It would be easy for the librarian, not like us, to
make a photographed copy of the book and have
it sent to the Russian service.”

“NKVD, it is called.”

“I think I knew that. Thus the librarian quickly
unbuttons the name and gives it to the new agent,
and the agent contacts him at perhaps this mysterious
Bletchley Park that the professor wasn't supposed
to let slip—”

“That was a mistake, Professor,” said Sir Colin.
“No milk and cookies for you tonight.”

“So somehow I'm supposed to, I don't know
what, do something somewhere, a nasty surprise
indeed, but it will enable you to identify the spy at
Bletchley Park.”

“Indeed, you have the gist of it.”

“And you will then arrest him.”

“No, of course not. In fact, we shall promote
him.”

The Second Day/The Third Day

It was a pity the trip to Paris lasted only six hours
with all the local stops, as the colonel had just
reached the year 1914 in his life. It was incredibly
fascinating. Mutter did not want him to attend flying
school, but he was transfixed by the image of
those tiny machines in their looping and spinning
and diving that he had seen—and described in detail
to Basil—in Mühlenberg in 1912, and he was
insistent upon becoming an aviator.

This was more torture than Basil could have
imagined in the cellars of the Gestapo, but at last
the conductor came through, shouting, “Paris,
Montparnasse station, five minutes, end of the
line.”

“Oh, this has been such a delight,” said the
colonel. “Monsieur Piens, you are a fascinating
conversationalist—”

Basil had said perhaps five words in six hours.

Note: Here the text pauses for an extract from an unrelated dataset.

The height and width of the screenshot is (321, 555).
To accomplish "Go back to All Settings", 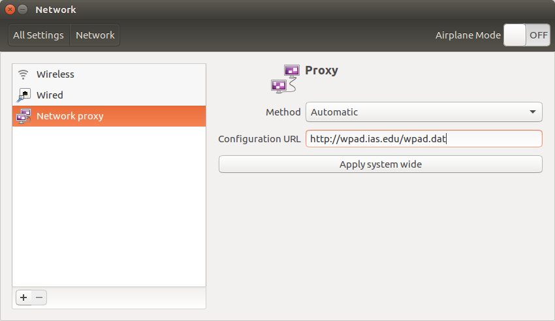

“—and it makes me happy to have a Frenchman
as an actual friend, beyond all this messy stuff
of politics and invasions and war and all that. If
only more Germans and French could meet as we
did, as friends, just think how much better off the
world would be.”

Basil came up with words six and seven: “Yes, indeed.”

“But, as they say, all good things must come to an end.”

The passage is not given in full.